Israel would not tolerate any “breach” of its sovereignty and would continue to strike anyone seeking to harm its forces or civilians, Yaalon said.
“We will react with determination and force against anyone operating against us, at any time and any place, as we have done tonight,” he said.
And Netanyahu said Wednesday that Israel would not hesitate to take “forceful action” to ensure calm on its northern borders.
- ‘We hurt those who hurt us’ -
“Our policy is very clear: we hurt those who hurt us.

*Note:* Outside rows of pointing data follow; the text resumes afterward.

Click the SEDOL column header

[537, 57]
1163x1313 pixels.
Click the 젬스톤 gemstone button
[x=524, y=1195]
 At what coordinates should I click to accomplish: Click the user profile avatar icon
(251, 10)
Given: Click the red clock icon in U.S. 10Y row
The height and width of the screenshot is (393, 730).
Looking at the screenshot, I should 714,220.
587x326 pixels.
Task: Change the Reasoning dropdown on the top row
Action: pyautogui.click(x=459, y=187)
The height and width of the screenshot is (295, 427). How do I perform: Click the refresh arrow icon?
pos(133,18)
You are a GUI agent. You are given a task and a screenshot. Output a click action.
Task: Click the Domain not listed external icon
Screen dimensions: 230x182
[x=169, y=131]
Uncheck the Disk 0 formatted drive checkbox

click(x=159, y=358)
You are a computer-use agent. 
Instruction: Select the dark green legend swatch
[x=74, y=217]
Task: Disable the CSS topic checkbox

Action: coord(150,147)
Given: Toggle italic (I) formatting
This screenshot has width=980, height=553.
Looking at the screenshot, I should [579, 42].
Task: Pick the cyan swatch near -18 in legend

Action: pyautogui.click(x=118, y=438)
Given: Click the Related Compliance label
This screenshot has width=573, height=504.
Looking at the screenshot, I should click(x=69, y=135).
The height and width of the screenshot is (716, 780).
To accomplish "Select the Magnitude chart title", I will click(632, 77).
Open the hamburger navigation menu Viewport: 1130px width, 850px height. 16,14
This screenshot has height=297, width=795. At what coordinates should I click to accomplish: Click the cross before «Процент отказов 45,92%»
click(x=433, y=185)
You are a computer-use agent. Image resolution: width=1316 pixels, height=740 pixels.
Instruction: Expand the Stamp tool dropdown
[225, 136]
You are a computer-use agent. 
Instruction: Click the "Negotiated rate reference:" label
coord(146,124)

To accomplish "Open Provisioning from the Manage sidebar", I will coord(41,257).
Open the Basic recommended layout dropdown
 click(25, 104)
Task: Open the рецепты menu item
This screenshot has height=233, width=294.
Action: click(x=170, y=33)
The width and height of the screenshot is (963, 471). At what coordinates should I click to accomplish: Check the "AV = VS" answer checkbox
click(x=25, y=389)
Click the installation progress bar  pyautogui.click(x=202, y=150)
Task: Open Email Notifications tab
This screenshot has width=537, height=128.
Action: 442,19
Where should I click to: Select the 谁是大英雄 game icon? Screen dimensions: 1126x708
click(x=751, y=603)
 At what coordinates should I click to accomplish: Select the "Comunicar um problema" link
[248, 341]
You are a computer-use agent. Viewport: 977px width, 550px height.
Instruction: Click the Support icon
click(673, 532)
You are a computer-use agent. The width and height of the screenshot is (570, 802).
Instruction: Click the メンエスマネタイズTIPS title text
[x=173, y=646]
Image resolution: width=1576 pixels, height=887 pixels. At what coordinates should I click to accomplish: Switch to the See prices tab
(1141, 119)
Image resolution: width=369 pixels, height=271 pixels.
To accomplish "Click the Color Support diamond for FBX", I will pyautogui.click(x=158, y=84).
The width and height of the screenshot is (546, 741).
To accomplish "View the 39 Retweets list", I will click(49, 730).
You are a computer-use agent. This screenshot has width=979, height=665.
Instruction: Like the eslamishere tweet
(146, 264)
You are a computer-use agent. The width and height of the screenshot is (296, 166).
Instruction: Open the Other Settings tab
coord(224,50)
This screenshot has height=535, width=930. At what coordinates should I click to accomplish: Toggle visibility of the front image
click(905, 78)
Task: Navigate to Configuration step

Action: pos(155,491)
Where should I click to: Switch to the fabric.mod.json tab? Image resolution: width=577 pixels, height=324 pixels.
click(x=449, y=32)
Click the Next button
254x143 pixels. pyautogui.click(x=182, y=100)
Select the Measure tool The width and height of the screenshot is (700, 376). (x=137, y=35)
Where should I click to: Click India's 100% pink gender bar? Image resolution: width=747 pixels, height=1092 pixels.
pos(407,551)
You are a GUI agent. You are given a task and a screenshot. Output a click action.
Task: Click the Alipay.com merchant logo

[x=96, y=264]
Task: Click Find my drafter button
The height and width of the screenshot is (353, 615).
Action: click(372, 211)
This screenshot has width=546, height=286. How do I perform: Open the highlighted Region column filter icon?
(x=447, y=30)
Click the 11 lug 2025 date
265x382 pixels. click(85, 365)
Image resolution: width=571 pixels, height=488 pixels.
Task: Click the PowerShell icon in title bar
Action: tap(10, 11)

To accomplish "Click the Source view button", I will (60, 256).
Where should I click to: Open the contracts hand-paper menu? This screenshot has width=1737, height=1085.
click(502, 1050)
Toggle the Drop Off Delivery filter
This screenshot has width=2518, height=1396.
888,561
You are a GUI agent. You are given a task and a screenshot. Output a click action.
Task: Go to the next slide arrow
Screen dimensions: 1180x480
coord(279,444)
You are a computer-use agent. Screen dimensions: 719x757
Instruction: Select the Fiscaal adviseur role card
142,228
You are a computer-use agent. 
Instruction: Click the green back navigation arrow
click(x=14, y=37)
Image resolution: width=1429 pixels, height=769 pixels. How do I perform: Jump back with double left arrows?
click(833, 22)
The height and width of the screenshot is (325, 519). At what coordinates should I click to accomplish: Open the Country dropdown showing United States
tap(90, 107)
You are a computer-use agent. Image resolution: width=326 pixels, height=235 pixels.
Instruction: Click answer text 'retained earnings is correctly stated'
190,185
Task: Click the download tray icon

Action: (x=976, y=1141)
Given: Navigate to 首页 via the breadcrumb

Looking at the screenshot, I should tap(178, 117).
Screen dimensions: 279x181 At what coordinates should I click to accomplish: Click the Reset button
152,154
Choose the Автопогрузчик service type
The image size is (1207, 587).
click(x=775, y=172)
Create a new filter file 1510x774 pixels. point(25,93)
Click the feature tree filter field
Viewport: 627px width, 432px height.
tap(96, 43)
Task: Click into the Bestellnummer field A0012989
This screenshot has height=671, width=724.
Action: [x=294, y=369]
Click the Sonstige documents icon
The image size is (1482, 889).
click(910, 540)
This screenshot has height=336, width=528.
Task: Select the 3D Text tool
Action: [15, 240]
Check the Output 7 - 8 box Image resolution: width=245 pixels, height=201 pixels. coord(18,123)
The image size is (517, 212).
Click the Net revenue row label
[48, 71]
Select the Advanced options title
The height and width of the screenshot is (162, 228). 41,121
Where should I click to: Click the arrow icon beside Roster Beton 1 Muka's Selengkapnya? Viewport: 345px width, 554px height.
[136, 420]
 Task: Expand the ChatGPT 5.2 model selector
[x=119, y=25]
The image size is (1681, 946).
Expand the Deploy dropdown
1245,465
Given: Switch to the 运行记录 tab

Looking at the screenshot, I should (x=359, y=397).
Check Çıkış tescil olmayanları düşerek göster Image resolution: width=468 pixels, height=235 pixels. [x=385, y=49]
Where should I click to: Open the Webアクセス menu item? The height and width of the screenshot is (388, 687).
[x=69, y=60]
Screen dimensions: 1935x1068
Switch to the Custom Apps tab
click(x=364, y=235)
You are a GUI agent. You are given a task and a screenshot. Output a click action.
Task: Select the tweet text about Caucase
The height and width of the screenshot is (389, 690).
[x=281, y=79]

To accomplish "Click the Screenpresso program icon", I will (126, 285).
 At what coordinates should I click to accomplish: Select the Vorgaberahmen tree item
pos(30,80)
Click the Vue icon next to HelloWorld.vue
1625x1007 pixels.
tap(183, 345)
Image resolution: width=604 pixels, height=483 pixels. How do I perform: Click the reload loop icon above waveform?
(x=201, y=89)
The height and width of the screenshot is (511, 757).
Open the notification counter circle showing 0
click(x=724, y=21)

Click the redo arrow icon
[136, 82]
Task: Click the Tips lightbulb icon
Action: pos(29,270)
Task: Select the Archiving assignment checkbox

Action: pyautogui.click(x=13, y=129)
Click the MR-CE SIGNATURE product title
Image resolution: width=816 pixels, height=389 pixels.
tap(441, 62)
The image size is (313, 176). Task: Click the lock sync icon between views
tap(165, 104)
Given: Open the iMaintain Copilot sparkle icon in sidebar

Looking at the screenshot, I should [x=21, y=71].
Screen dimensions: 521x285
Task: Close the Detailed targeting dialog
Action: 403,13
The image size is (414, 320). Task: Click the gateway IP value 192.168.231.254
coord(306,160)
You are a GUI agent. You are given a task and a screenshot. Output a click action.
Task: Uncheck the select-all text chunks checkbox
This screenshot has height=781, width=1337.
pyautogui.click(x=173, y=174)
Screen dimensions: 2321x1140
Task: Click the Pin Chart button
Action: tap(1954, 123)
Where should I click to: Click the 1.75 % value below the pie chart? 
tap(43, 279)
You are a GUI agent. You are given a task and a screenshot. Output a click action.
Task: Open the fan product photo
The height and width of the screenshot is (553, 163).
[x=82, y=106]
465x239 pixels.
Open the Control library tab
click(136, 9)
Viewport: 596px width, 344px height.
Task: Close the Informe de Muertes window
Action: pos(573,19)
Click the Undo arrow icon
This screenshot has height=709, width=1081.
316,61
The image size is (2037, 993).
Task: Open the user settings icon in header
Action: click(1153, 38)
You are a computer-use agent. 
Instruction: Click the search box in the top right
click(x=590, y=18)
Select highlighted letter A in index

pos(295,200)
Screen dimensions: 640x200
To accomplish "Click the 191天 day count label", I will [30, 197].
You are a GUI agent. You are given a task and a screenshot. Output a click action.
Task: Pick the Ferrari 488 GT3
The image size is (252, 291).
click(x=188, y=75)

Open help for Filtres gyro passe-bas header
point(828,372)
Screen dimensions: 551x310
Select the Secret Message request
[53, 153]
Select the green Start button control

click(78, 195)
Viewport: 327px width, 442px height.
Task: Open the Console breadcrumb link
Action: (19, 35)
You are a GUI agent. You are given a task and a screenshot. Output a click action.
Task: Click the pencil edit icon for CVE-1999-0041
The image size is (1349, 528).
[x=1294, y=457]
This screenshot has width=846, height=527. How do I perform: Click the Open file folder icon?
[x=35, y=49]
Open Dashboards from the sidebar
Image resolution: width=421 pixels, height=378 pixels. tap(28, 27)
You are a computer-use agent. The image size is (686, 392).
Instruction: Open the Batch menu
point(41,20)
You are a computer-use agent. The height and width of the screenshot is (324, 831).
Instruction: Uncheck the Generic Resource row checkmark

We also thwart, to the best of our ability, the transfer of weapons whether by sea, by air or by land, and this activity will continue,” he said in comments released by his office.
Although no one has claimed responsibility for Tuesday’s bomb, analysts pointed to similarities with an explosion on Friday that targeted troops along the Lebanese border, prompting Israel to shell Hezbollah positions over the border.
And on March 5, Israeli troops on the Golan opened fire on Hezbollah members who were allegedly trying to plant a bomb near the ceasefire line, hitting two of them. Syrian sources said 11 people had been wounded.
Israel occupied the strategic Golan Heights plateau in the 1967 Six Day War and annexed it in 1981, in a move never recognised by the international community.
Writing in Yediot Aharonot daily, defence correspondent Alex Fishman said Israel was being “dragged into a brawl” with the Syrians and Hezbollah.
With no policy for halting the deterioration along the border, Israel should consider sending a clear message in the form of “one or several hammers that will pound Damascus or Beirut powerfully and shake up somebody over there,” he wrote.
“A policy of ‘sit-still-and-do-nothing’… is an invitation to the next incident.”